Pointing data for pages and screens:
## BEGIN

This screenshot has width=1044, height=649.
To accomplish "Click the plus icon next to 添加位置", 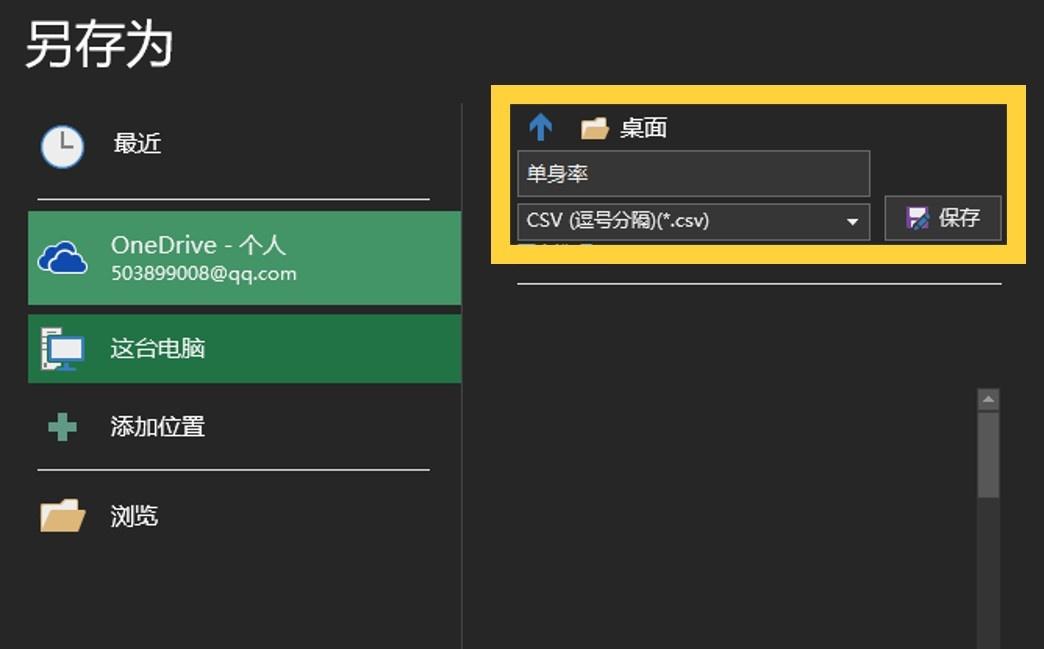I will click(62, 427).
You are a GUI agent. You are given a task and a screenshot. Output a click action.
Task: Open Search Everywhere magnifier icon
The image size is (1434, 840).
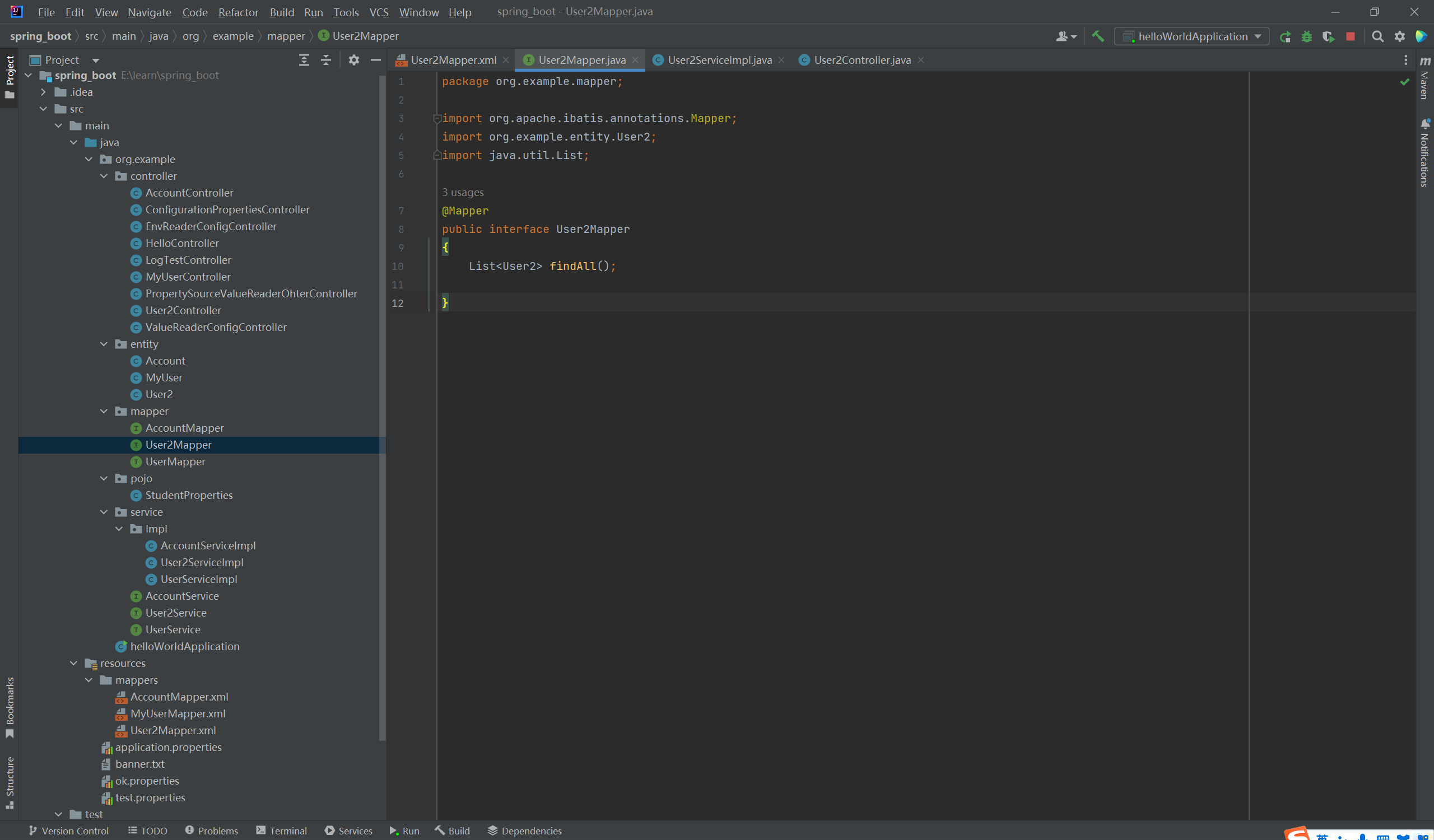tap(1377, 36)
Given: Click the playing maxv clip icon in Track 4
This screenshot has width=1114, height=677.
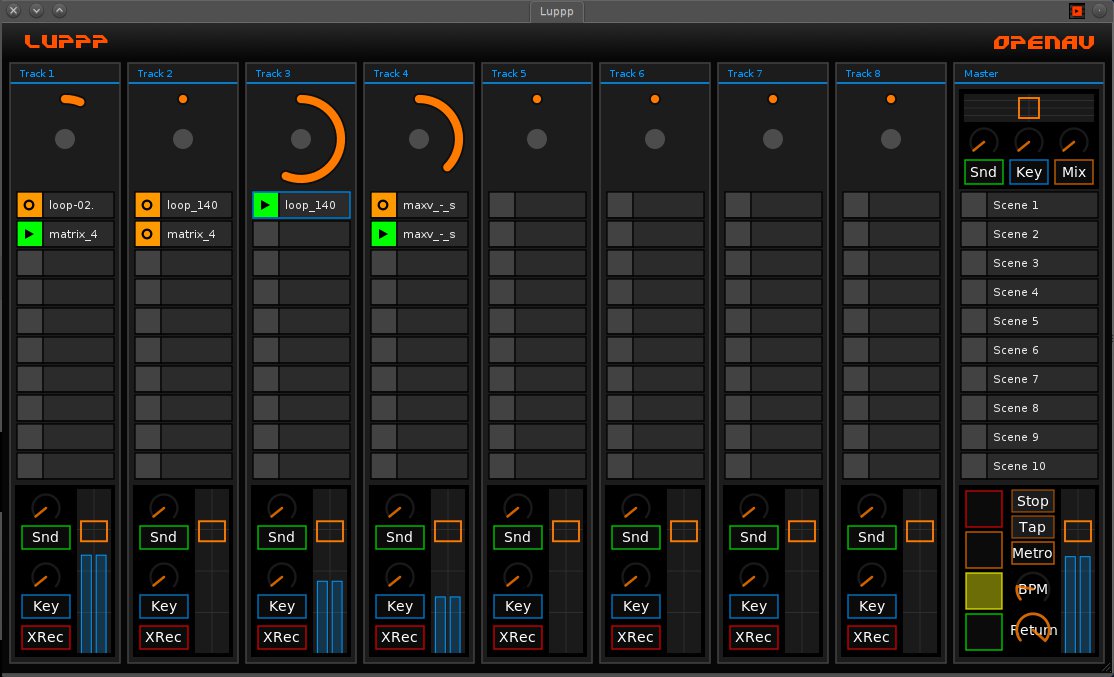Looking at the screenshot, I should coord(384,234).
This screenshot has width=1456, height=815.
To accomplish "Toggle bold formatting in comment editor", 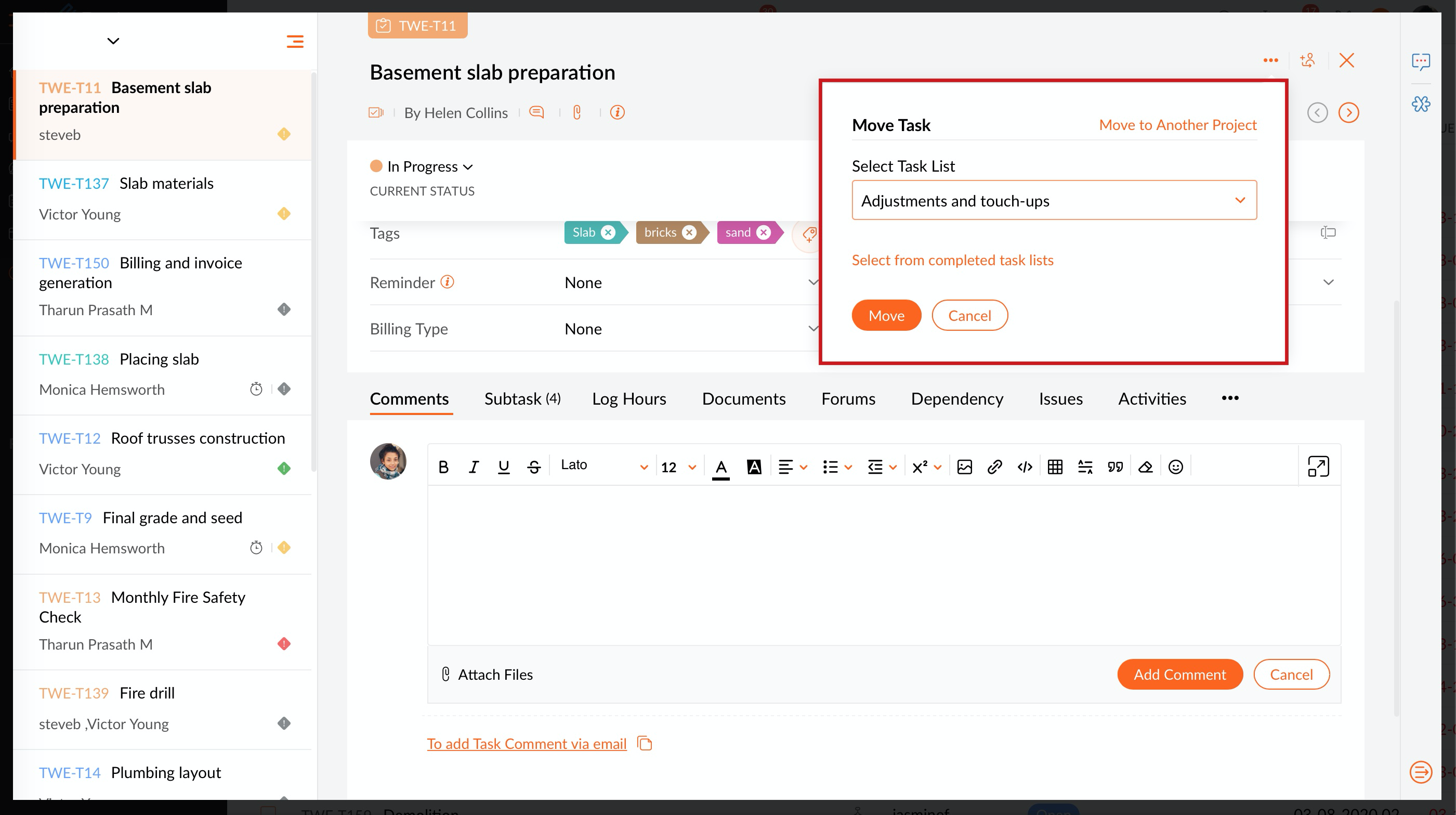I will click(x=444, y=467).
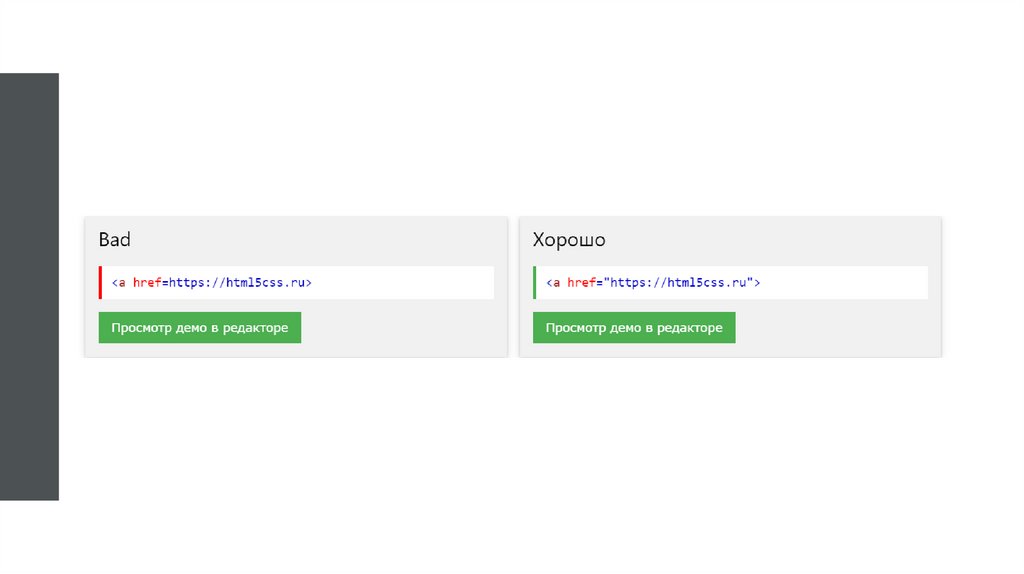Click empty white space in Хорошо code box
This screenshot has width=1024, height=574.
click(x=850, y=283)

## END

* _AIM_
Extract every line of the material above that contains the string "width", treating uppercase and lowercase as different.

* _SOLUTION FOR THIS EXERCISE_
This screenshot has width=1044, height=649.
This screenshot has width=1114, height=677.
This screenshot has width=1456, height=815.
This screenshot has width=1024, height=574.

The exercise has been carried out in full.